* Aim:
Copy out every line of the items below, requests included, shifting each coordinate in the answers up by 33. Leave the pictures out.

* Exercise inputs:
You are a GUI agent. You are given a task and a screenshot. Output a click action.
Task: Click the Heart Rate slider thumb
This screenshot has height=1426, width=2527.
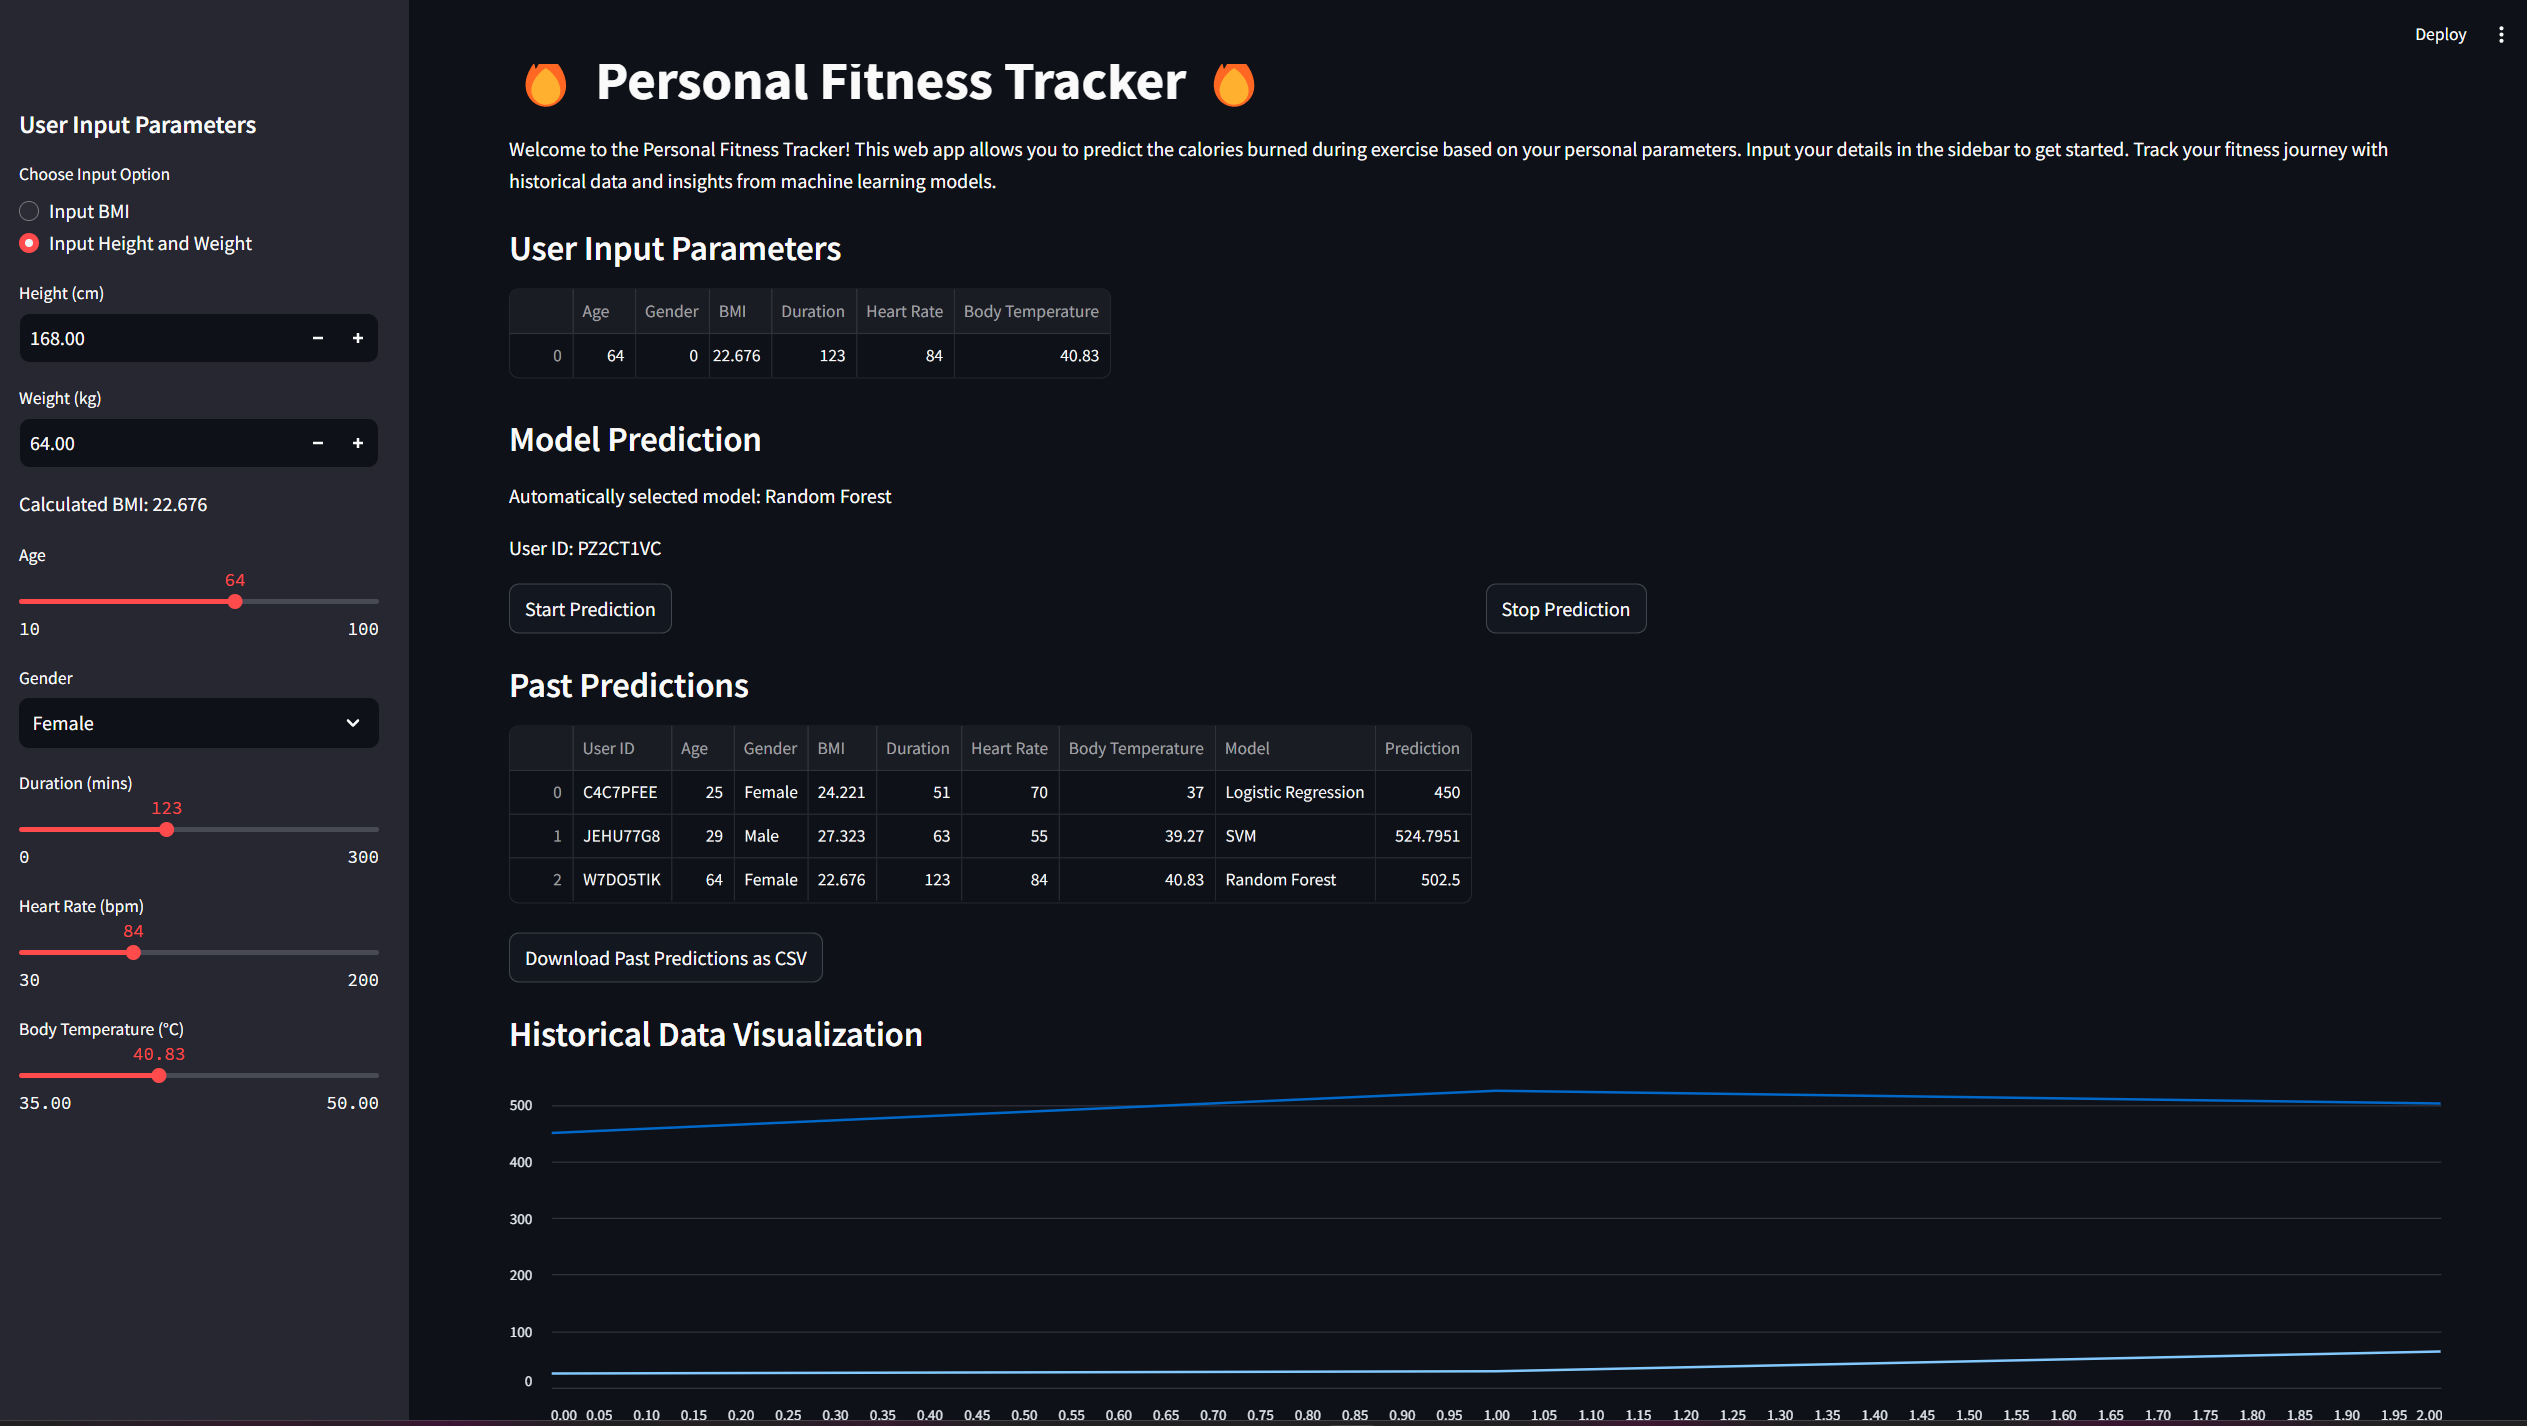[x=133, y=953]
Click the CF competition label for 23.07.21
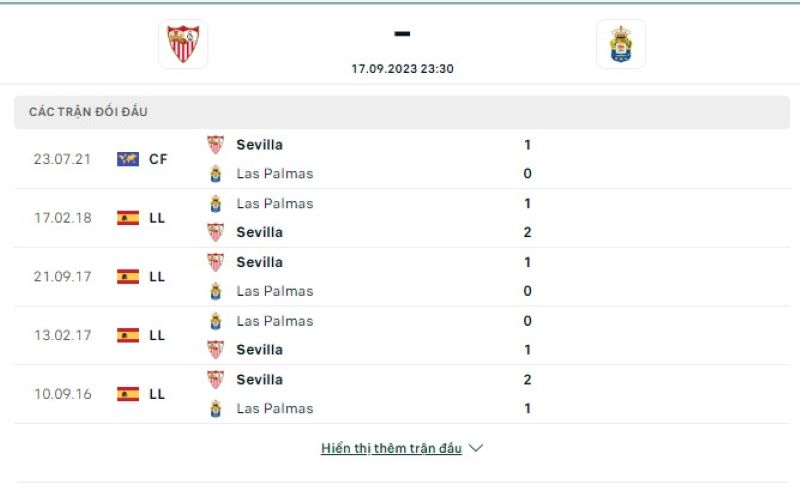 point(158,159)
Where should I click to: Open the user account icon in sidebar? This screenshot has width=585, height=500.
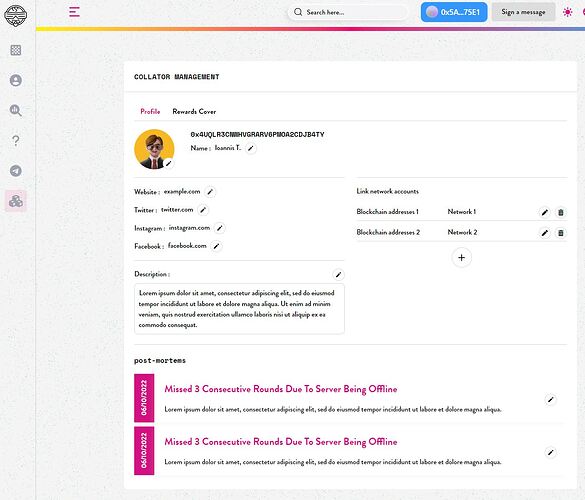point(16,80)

* Result of the task:
You are a GUI agent. You are given a task and a screenshot. Output a click action.
Task: Click the Heart Rate slider thumb
This screenshot has height=1426, width=2527.
[x=166, y=986]
Click the CF competition label for 23.07.21
 point(191,192)
Where should I click to: Open the user account icon in sidebar? This screenshot has width=585, height=500.
point(49,113)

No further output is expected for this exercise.